IN33F-06
Evaluation of data analytic approaches to generating cross-domain mappings of controlled science vocabularies

Wednesday, 16 December 2015: 14:55
2020 (Moscone West)
Stephan Zednik, Rensselaer Polytechnic Institute, Troy, NY, United States
Abstract:
Recent data publication practices have made increasing amounts of diverse datasets available online for the general research community to explore and integrate. Even with the abundance of data online, relevant data discovery and successful integration is still highly dependent upon the data being published with well-formed and understandable metadata. Tagging a dataset with well-known or controlled community terms is a common mechanism to indicate the intended purpose, subject matter, or other relevant facts of a dataset, however controlled domain terminology can be difficult for cross-domain researchers to interpret and leverage. It is also a challenge for integration portals to successfully provide cross-domain search capabilities over data holdings described using many different controlled vocabularies.

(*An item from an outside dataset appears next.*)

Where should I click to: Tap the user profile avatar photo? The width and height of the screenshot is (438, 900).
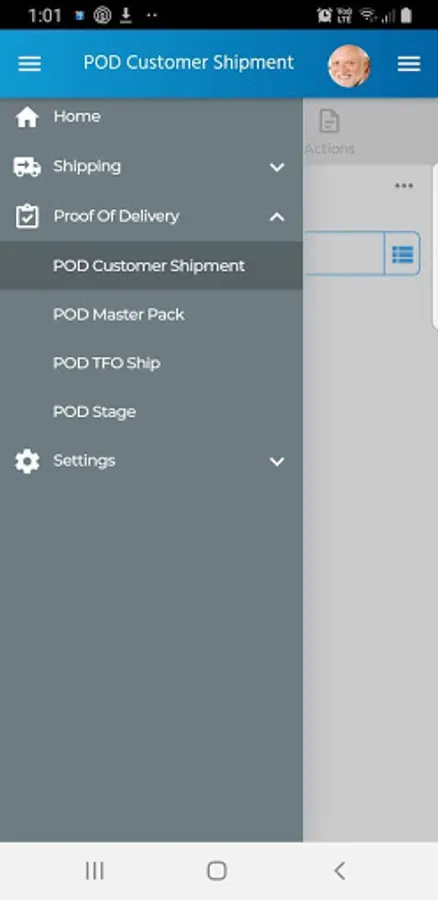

Mappings between controlled vocabularies can be challenging because communities frequently develop specialized terminologies and have highly specific and contextual usages of common words. Despite this specificity it is highly desirable to produce cross-domain mappings to support data integration.

In this contribution we evaluate the applicability of several data analytic techniques for the purpose of generating mappings between hierarchies of controlled science terms. We hope our efforts initiate more discussion on the topic and encourage future mapping efforts.